I'm trying to do a search that displays all active tickets the 'jira-customer-success' group has reported or is watching. 

My queries work for 'reporter' and 'watcher' separately, but when I combine them, I get hundreds of unexpected results of all different 'project' types, not just "Customer Engineering".

 

Member in the CSM group = Reporter <-- Working

project = "Customer Engineering" AND reporter in membersOf(jira-customer-success) AND status != Closed AND status != Closed AND status != Done

 

Member in the CSM group = Watcher <-- Working

project = "Customer Engineering" AND watcher in membersOf(jira-customer-success) AND status != Closed AND status != Closed AND status != Done

 

Member in the CSM group = Reporter OR Watcher <-- Doesn't Work

project = "Customer Engineering" AND reporter in membersOf(jira-customer-success) OR watcher in membersOf(jira-customer-success) AND status != Closed AND status != Closed AND status != Done

2 answers

2 accepted

3 votes
Answer accepted
John Funk
Community Leader
Community Leader
Community Leaders are connectors, ambassadors, and mentors. On the online community, they serve as thought leaders, product experts, and moderators.
Jul 06, 2021

Hi Edgar - Welcome to the Atlassian Community!
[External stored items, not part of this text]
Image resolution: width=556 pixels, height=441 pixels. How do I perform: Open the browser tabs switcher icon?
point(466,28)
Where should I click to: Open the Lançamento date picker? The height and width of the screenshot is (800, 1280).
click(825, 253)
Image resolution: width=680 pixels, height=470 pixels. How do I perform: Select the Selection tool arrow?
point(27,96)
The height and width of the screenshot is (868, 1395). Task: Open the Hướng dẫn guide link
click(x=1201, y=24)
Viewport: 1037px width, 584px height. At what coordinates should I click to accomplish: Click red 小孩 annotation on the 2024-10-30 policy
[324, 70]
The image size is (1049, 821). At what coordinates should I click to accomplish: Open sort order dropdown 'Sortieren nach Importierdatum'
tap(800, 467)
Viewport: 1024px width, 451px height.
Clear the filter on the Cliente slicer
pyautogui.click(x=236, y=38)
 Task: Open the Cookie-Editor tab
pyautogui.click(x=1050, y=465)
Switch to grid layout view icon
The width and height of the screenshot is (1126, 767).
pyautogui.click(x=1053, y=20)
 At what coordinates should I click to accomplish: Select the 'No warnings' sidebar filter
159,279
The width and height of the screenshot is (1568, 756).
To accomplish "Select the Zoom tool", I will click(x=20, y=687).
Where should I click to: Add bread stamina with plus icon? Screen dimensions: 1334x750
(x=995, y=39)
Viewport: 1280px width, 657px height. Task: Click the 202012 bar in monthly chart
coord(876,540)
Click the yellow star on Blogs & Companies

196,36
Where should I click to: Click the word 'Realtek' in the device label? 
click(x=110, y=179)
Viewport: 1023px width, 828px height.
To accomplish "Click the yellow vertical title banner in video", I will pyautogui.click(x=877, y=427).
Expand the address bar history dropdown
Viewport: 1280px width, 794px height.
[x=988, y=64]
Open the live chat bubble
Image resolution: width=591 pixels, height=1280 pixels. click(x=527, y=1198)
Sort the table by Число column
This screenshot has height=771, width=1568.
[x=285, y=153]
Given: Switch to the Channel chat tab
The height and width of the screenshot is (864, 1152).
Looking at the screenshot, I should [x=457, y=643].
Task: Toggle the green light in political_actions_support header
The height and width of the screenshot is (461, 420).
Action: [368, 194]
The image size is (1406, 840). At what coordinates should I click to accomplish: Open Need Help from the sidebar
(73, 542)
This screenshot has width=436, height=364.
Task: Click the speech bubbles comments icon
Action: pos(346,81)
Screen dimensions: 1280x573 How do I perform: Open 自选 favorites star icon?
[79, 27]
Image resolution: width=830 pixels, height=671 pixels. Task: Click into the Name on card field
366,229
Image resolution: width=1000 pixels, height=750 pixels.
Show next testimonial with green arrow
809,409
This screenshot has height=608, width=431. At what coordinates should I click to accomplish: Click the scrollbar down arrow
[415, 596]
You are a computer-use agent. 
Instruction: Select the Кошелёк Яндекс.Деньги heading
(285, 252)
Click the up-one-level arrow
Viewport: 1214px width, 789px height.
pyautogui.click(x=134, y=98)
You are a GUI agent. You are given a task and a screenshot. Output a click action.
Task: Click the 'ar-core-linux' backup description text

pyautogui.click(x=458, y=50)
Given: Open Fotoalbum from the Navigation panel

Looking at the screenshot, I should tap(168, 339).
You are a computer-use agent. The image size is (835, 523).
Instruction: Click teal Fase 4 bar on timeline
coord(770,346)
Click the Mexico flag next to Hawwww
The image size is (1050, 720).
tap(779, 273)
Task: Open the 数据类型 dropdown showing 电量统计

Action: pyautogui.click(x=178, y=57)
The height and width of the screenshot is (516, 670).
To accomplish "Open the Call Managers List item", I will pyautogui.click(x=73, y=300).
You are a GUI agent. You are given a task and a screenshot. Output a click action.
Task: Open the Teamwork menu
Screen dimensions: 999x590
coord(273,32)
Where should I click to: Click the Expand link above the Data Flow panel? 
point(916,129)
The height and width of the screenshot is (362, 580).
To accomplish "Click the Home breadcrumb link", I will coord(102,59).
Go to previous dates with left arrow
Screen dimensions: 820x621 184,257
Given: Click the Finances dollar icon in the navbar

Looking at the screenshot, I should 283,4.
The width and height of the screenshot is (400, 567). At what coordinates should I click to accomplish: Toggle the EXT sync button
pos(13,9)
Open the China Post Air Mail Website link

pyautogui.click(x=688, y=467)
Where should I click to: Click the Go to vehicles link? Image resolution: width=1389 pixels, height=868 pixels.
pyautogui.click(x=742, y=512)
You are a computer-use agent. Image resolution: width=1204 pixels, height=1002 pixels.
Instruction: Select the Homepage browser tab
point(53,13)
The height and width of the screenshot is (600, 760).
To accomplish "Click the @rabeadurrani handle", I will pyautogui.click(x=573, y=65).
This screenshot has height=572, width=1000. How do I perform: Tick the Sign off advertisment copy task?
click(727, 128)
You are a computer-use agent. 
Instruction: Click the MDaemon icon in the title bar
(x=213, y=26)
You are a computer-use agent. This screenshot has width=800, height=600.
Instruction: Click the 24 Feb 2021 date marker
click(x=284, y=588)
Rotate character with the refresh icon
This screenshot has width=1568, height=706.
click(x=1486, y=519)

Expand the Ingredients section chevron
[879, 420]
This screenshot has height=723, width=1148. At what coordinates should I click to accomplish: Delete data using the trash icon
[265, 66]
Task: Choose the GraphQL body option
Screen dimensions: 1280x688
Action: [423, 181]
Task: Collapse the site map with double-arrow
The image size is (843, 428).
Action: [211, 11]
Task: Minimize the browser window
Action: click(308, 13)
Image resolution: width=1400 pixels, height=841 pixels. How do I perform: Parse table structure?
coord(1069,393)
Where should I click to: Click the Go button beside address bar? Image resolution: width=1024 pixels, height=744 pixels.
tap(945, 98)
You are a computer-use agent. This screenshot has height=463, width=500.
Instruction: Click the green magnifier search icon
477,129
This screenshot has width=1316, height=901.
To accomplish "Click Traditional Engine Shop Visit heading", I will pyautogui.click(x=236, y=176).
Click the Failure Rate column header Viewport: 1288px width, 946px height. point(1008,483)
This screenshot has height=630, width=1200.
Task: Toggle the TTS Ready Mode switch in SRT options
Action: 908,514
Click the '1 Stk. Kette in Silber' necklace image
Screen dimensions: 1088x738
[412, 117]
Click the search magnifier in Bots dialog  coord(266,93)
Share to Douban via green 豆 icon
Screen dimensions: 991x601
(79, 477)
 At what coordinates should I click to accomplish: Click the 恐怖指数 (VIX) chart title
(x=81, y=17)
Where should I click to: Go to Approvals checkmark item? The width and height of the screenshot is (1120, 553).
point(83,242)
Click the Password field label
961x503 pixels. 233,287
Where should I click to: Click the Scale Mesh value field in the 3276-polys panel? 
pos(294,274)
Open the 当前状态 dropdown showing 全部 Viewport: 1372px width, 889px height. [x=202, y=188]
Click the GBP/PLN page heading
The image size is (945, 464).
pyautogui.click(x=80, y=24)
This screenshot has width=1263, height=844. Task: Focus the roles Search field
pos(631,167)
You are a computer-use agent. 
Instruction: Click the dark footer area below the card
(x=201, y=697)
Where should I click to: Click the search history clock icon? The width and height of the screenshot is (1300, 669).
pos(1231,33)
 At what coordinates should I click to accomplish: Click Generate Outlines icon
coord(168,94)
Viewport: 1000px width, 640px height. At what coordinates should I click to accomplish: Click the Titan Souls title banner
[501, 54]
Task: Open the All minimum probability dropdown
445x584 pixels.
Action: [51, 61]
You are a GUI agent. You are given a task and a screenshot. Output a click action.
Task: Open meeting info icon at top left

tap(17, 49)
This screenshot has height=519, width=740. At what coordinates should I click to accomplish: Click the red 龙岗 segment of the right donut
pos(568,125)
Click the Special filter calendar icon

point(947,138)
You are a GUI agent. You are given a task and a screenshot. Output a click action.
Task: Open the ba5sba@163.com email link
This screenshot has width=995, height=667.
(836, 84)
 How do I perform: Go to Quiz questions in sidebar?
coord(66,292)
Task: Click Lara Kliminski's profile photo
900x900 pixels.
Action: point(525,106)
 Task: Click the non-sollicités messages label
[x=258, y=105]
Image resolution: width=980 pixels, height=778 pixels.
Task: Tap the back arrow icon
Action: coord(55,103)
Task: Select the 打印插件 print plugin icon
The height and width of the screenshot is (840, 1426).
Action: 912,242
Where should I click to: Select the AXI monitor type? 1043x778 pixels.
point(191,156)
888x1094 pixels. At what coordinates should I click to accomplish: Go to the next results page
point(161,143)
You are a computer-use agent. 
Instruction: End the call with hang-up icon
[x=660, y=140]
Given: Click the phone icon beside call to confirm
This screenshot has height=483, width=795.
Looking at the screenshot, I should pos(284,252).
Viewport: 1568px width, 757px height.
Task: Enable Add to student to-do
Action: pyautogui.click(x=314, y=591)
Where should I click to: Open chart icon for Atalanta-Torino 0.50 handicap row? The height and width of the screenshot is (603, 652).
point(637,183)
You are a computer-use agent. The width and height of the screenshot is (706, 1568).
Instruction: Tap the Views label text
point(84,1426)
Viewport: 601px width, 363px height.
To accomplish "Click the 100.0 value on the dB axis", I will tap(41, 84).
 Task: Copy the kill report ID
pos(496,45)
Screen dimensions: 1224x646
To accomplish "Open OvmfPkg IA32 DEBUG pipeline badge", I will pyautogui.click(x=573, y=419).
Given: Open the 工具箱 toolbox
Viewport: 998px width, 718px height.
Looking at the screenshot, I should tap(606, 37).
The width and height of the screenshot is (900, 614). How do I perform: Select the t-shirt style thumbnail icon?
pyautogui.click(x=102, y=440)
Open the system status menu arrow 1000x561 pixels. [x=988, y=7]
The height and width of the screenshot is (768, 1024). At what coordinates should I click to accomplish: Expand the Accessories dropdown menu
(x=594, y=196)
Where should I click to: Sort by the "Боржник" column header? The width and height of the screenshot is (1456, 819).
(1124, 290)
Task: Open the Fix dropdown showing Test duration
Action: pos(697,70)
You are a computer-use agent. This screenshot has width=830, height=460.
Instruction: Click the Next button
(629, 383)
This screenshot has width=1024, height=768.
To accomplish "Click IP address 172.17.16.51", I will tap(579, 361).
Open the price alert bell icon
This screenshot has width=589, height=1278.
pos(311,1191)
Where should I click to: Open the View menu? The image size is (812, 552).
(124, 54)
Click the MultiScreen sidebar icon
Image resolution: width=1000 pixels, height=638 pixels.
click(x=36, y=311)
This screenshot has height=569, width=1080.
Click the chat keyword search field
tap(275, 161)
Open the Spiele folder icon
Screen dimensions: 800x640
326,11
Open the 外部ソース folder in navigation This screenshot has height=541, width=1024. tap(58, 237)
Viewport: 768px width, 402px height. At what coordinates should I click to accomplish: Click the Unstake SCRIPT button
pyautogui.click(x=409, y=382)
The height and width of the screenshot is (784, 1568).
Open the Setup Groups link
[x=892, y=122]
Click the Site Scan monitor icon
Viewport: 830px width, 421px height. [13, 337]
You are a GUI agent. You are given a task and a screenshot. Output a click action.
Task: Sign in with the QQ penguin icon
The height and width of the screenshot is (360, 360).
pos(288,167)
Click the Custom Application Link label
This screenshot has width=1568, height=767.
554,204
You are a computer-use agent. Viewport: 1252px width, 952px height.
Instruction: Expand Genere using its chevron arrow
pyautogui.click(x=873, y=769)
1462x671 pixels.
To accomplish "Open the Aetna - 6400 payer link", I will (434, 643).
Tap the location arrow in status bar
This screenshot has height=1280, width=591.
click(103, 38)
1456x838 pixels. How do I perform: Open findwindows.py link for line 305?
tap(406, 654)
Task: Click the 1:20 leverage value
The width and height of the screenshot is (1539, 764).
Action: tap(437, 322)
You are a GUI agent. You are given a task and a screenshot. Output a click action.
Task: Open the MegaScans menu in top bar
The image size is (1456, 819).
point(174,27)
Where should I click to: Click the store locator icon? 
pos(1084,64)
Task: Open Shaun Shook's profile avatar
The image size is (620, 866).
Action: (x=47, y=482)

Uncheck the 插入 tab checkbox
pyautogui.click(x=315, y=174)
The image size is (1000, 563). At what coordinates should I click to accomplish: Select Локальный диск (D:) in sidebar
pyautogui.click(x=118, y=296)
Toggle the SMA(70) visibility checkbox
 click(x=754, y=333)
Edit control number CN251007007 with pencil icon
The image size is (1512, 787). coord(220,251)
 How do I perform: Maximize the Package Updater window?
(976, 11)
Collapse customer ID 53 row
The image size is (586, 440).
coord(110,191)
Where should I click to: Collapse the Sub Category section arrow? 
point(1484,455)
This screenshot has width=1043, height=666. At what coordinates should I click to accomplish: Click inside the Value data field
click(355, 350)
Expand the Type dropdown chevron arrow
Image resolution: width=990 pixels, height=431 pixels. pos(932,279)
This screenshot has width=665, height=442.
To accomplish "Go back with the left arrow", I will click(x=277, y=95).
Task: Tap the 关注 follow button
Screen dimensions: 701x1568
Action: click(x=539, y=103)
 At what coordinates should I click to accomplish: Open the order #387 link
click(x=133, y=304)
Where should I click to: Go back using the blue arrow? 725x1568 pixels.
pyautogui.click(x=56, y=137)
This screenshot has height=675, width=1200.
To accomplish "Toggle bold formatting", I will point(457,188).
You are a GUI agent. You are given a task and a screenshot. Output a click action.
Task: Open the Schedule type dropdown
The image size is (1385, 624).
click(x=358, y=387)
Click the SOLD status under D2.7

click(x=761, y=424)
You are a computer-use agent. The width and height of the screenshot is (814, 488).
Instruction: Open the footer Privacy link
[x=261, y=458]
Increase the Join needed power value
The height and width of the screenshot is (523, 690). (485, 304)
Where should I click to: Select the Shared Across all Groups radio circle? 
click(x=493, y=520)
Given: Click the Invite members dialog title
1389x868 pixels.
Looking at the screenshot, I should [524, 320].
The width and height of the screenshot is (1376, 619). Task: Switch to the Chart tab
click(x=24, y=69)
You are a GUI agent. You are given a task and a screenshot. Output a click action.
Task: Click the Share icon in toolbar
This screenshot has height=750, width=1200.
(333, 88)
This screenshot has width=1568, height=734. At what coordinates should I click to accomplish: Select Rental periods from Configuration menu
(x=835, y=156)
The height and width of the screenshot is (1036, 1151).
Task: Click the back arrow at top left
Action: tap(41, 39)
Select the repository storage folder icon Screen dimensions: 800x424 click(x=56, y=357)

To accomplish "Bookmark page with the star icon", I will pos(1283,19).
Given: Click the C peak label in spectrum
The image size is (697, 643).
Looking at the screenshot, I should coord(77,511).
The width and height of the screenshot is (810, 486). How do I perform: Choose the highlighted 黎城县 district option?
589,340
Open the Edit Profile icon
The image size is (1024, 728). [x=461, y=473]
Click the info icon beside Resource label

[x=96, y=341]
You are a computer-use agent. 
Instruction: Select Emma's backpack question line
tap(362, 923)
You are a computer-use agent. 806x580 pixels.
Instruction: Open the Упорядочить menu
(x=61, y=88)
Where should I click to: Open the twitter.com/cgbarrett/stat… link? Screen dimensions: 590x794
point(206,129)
You probably just need to add some parentheses. Try this:

project = "Customer Engineering" AND (reporter in membersOf(jira-customer-success) OR watcher in membersOf(jira-customer-success)) AND status != Closed AND status != Closed AND status != Done

Hi John - Thanks for the welcome and the answer!  

Like John Funk likes this
2 votes
Answer accepted
Nic Brough -Adaptavist-
Community Leader
Community Leader
Community Leaders are connectors, ambassadors, and mentors. On the online community, they serve as thought leaders, product experts, and moderators.
Jul 06, 2021

Mixing and matching "or" with "and" confuses humans very easily.  You have to try to think about how the computer is reading it, and we don't instinctively see it the same way as them.

The answer with mixed and/or searches is almost always parentheses.  It's the grammar of searches to computers.

If you break down your query into clauses, just by line, it reads:

project = "Customer Engineering" AND reporter in membersOf(jira-customer-success)

OR watcher in membersOf(jira-customer-success) AND status != Closed AND status != Closed AND status != Done

The OR in the middle is breaking the search into two parts, each section of which is returning a lot more than you are really looking for.  So you get a list of everything matching both.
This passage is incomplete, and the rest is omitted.